Tuesday, 24 March 2009

The History of the DMZ

I forget where I picked this up, it was at a presentation with SANS, but I am unable to remember which one.

The issue was the definition of a DMZ. It was stated that the term should refer to a demarcation zone (such as is used in the sth/nth Korean border).

It was also stated that a DMZ is not truly de-militarised.

I just wanted to note that this is mixing terminology. Although DMZ can refer to both a demarcation zone or a demilitarised zone, they are both valid and separate, the first example being the already supplied Korean boarder that has little demilitarisation but extensive demarcation.

The second is the older definition that is incorrectly used in network circles.

De-militarised zones are exactly that. They do actually have a historic place outdating the historically recent demarcation zone. In recent history, the Vienna convention conditions enforced following WW1 against Germany included a DMZ in the demilitarised format.
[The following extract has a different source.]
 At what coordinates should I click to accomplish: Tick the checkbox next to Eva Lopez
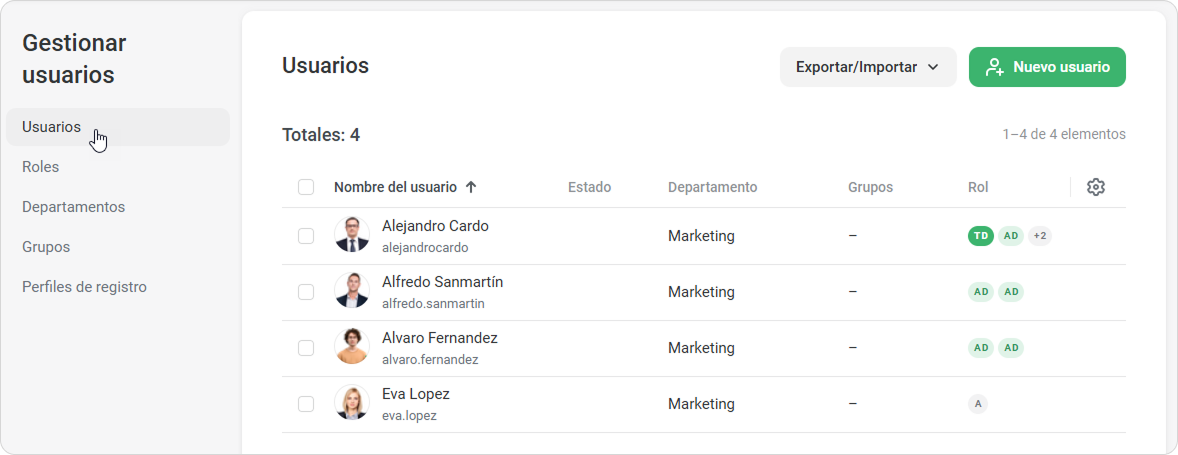[306, 404]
The demilitarized Rhineland zone that was created following Germany’s defeat in WW1 was a German district that the German military was forbidden to enter (thus creating a buffer for France). The prelude of WW2 (on 3/9/36) was the German army’s occupation of the Rhineland in defiance of the edict creating the demilitarised status of the area. This was a true de-militarised zone and this details what one is.

For network systems, a demarcation zone is a more accurate reflection of what a DMZ truly is. This is also reflected in other historical sources (such as WW1). The interstitial zone between the trenches on the French and Belgium front with Germany in WW1 was a DMZ. It was a demarcation region or zone known as no-man’s land.

I guess a little of the trouble we have with the term DMZ is that in networking and security, we take a combination of demarcation and demilitarisation and interchange these as needed. The real truth is that neither term is correct in network use. Early DMZ’s would have fulfilled this definition. They (say go from 1984 – 1992) defined a network segment that was sacrificial. It would host a Proxy device (pre-NAT) or other connection systems and act as a buffer.

How language changes...

1 comment:

Dai said...

Hi Craig,

I think the slide you have in mind about is part of 503 Intrusion Detection In-depth at the start of Day 5.